[GOAL] Output the records as a Markdown table with the columns Row and Record line. Begin at the line that contains "Switch to large icons view in status bar", stop at the end of the records, skip blank lines, and leave the pictures out.

[WORKING DATA]
----

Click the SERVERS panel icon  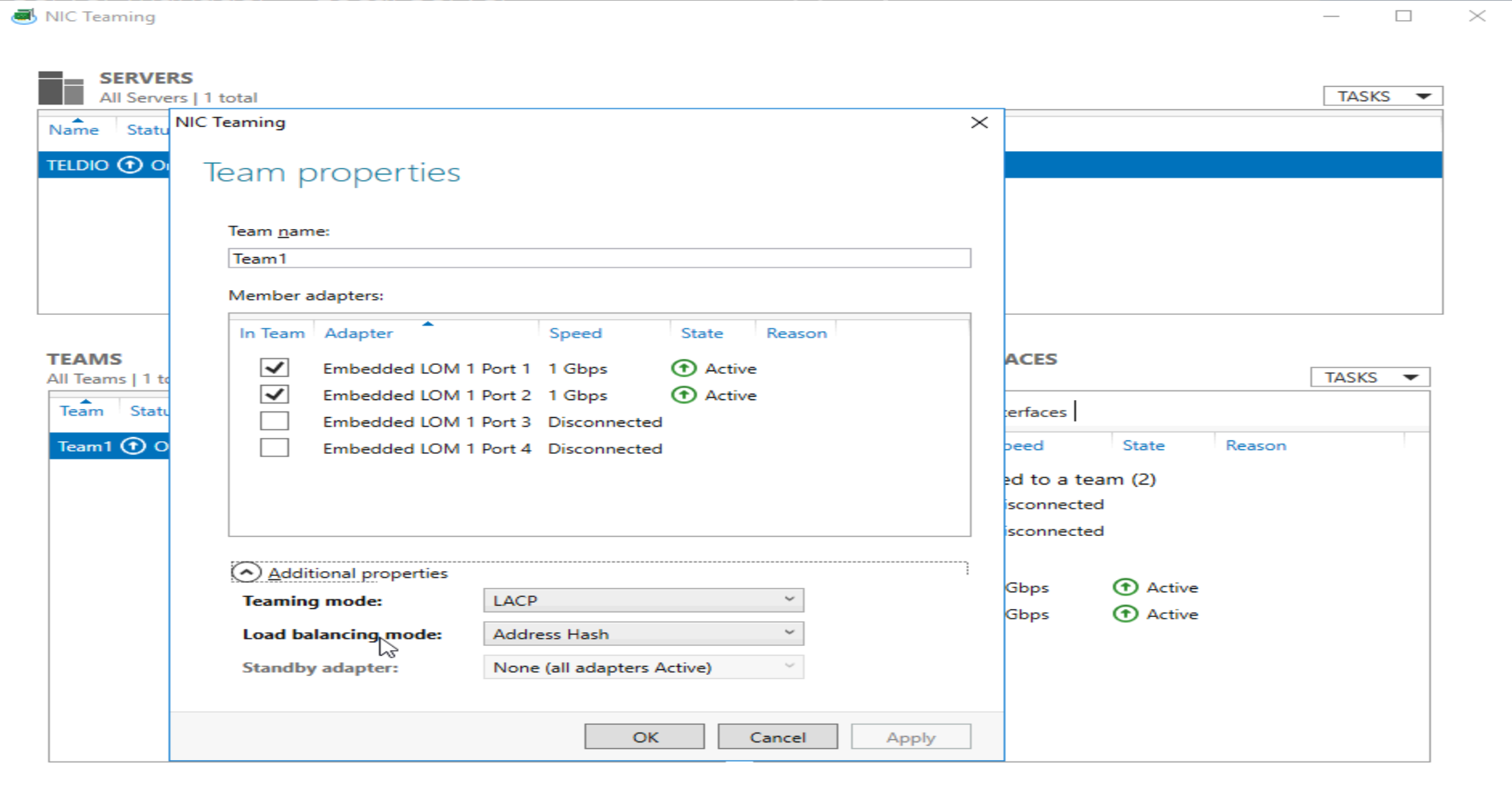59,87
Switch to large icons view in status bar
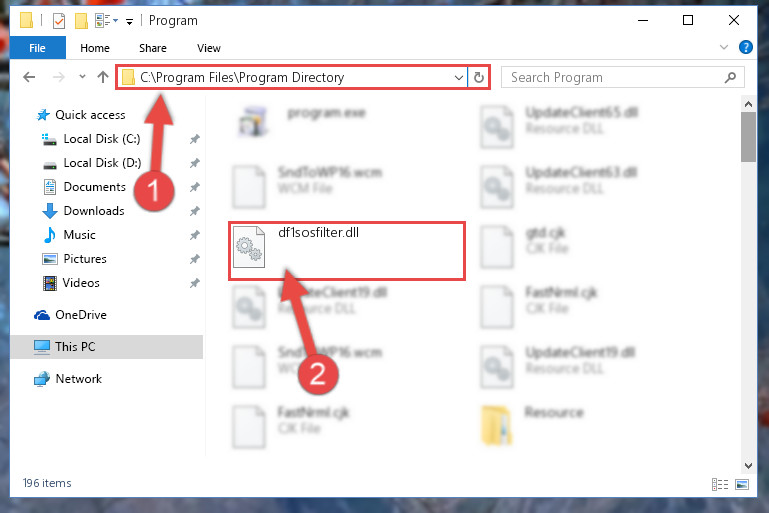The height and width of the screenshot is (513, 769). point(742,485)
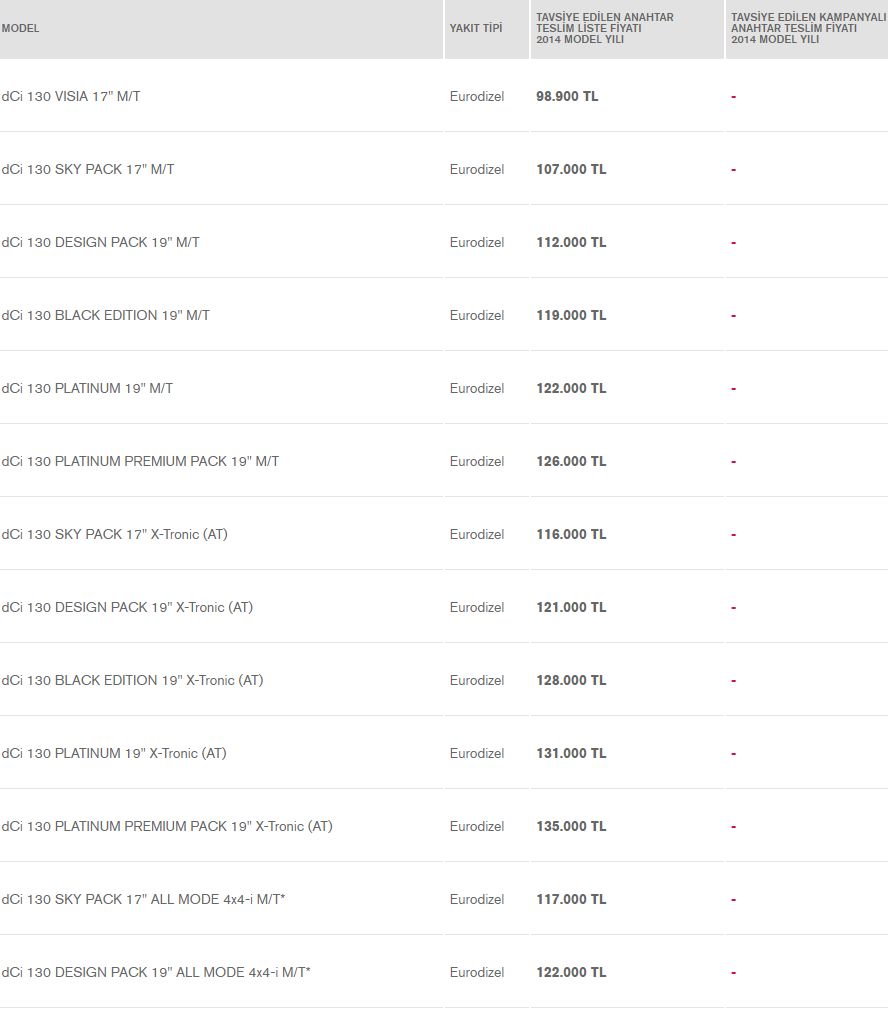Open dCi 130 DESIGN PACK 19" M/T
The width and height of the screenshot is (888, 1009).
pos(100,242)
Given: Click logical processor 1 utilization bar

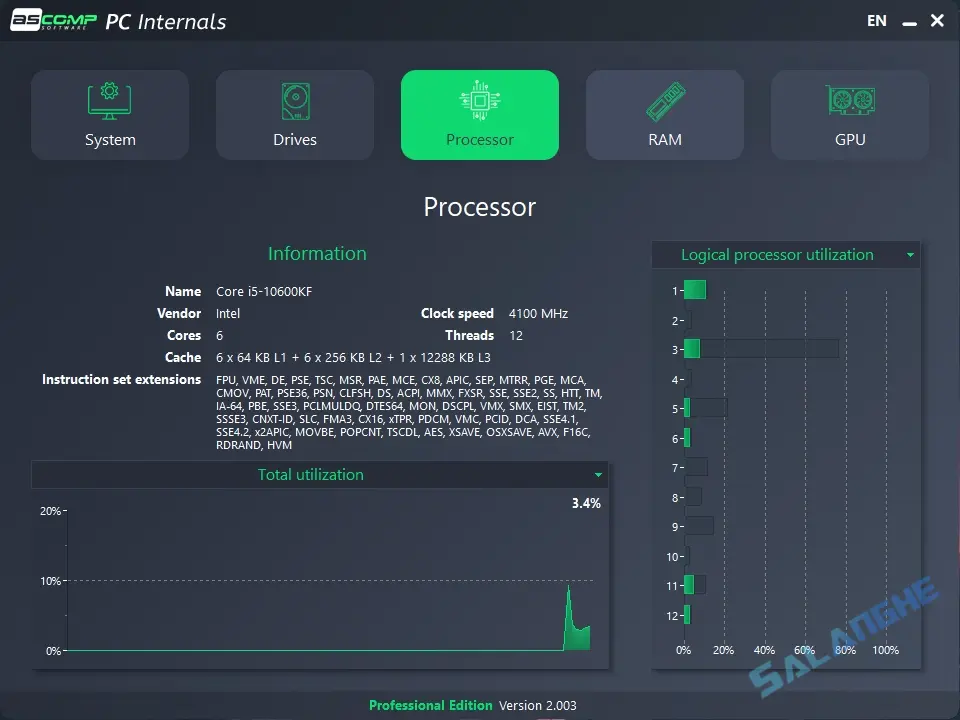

----

[FINAL ANSWER]
| Row | Record line |
|---|---|
| 1 | Switch to large icons view in status bar |
| 2 | The height and width of the screenshot is (513, 769). point(742,485) |
| 3 | Open dCi 130 DESIGN PACK 19" M/T |
| 4 | The width and height of the screenshot is (888, 1009). |
| 5 | pos(100,242) |
| 6 | Given: Click logical processor 1 utilization bar |